阅读可以在潜移默化中改变一个人的气质,使其变得文雅精致,苏轼曰:
“腹有诗书气自华”,就是指此而言。
古人云:
“开卷有益”,其实不尽然,我们不但要读书,还要读好书才可以,对于小学生更是如此。
所以,我们要推荐那些好的书目给他们阅读,以期取得好的成效,丰润生命。
小朋友,你在小学语文课本里一定学过《冬阳·童年·驼队》这篇课文吧,那么,你有没有听说过或读过林海音女士的《城南旧事》这本书呢,又或者看过电影《城南旧事》,我国伟大的科学家钱学森先生说他看过电影《城南旧事》后,泪流满面,不能自已,因为里面小英子的童年生活深深地触动了他,使他想起了小时候的许多事情。

**条目摘录**:
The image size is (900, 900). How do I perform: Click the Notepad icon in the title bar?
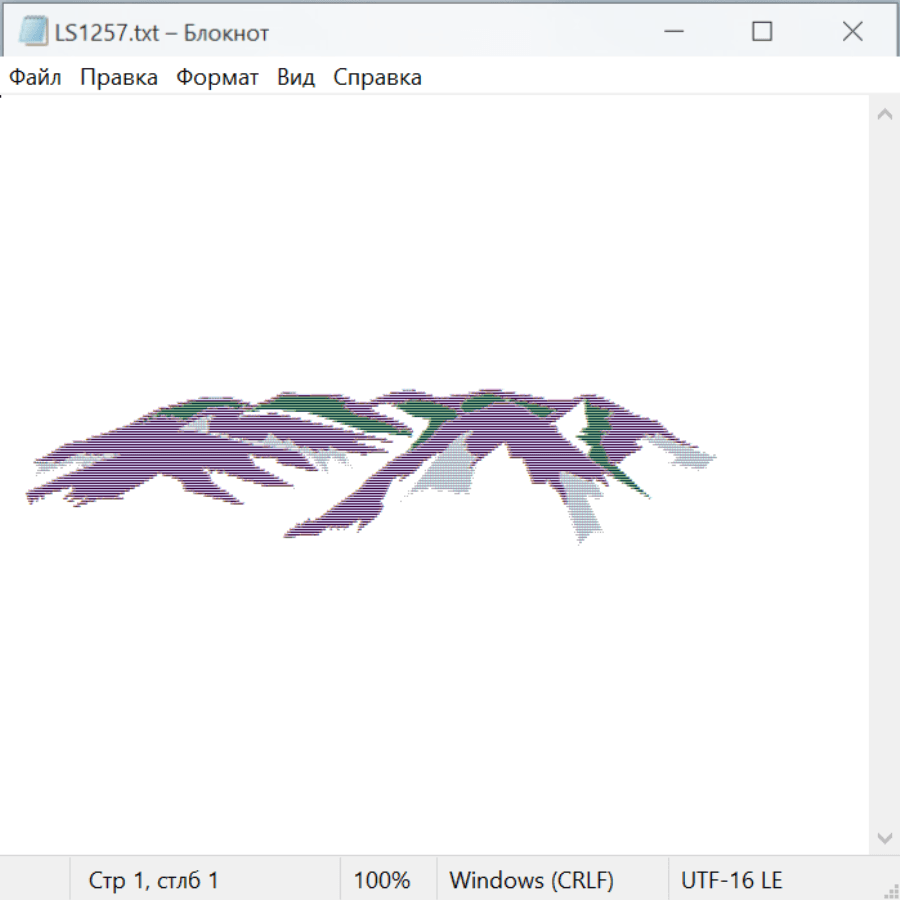33,32
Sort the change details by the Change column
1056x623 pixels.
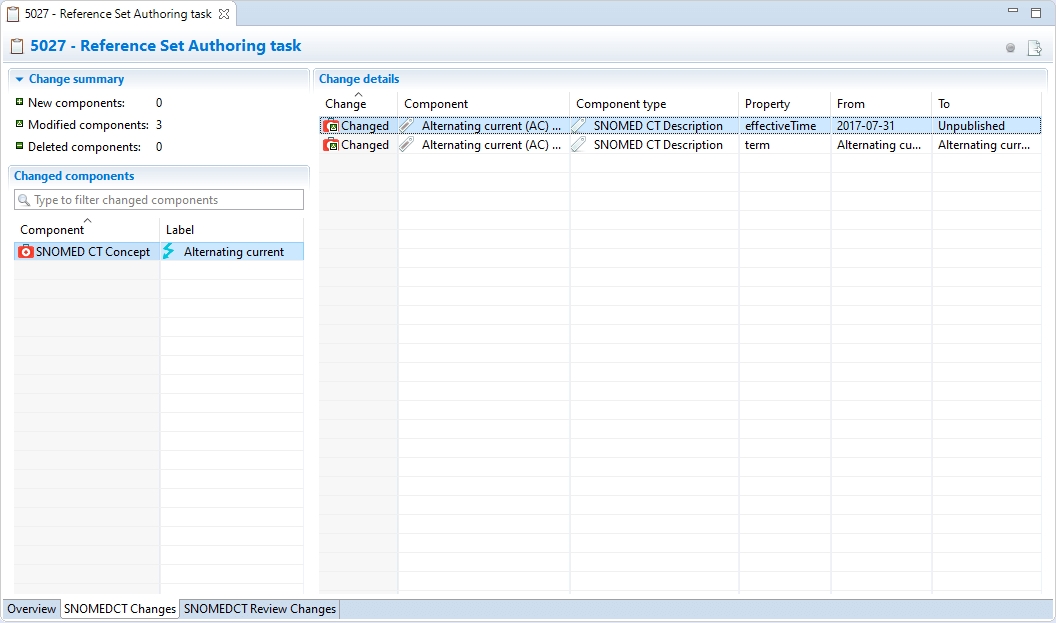click(x=346, y=104)
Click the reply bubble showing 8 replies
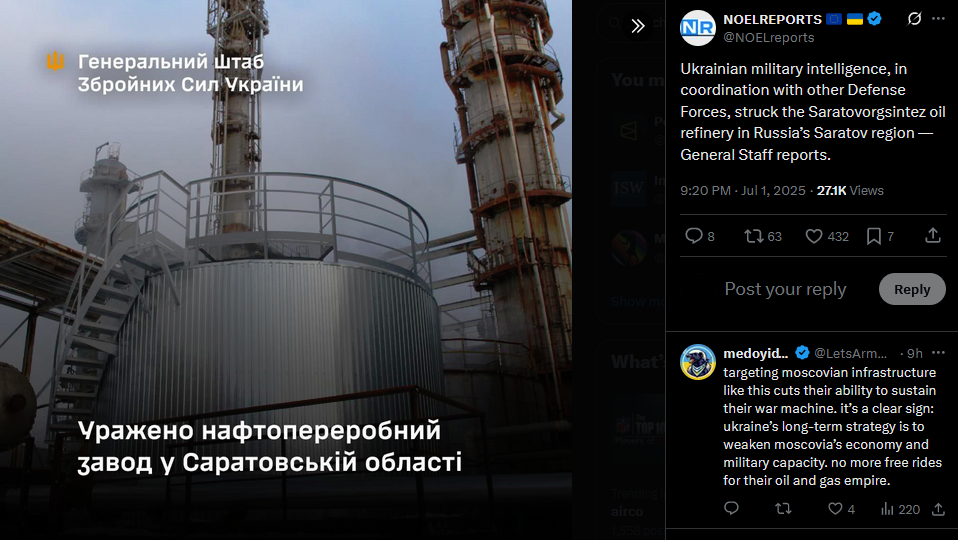The height and width of the screenshot is (540, 958). pyautogui.click(x=700, y=236)
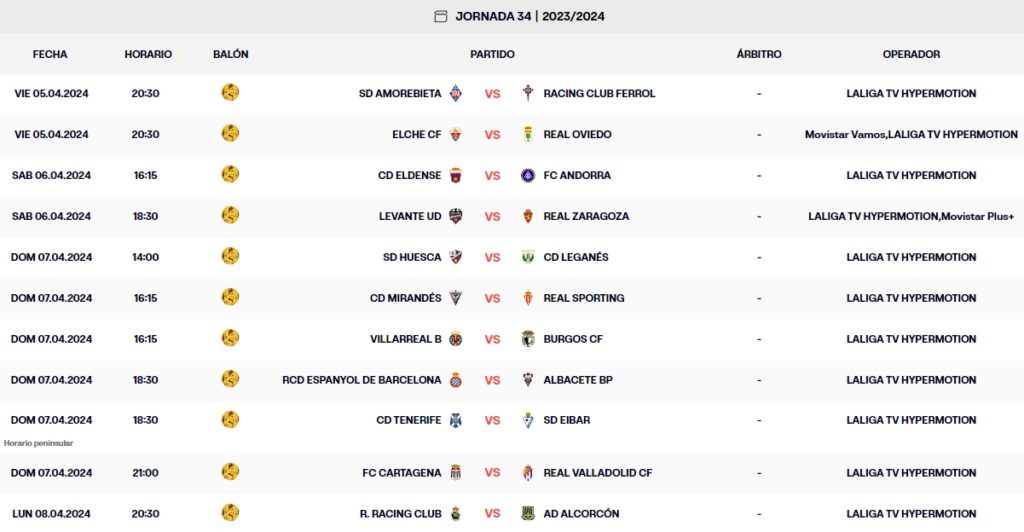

**任务说明 1**:
在这段谈阅读的文本段落中,钱学森看过哪部电影后泪流满面?
**任务说明 2**:
请续写这段谈阅读的文本段落,从其最后一句之后接着写。
这些条目与此处内容无关。

**最终结果 1**:
电影《城南旧事》。

**最终结果 2**:
你了解《城南旧事》的作者林海音女士吗,林海音女士对北京有着很深的情感,她说“要做一个比北京人还北京人的北京人”,她做到了吗?
看过《城南旧事》一书或许你能找到答案。
《城南旧事》是林海音女士童年生活的写照,也是她的代表作,是1960年出版的以其七岁到十三岁的生活为背景的一部自传体短篇小说集。
它描写二十世纪二十年代,北京城南一座四合院里,住着英子温暖和睦的一家。
它透过主角英子童稚的双眼,向世人展现了大人世界的悲欢离合,有一种说不出来的天真,却道尽人世复杂的情感。
林海音女士这样写道自己写作《城南旧事》的初衷,“可是我是多么想念童年住在北京城南时的那些景色和人物啊!
我对自己说,把它们写下来吧,让实际的童年过去,心灵的童年永存下来。
就这样,我写了一本《城南旧事》。
”是的,心灵的童年就这样永存下来了。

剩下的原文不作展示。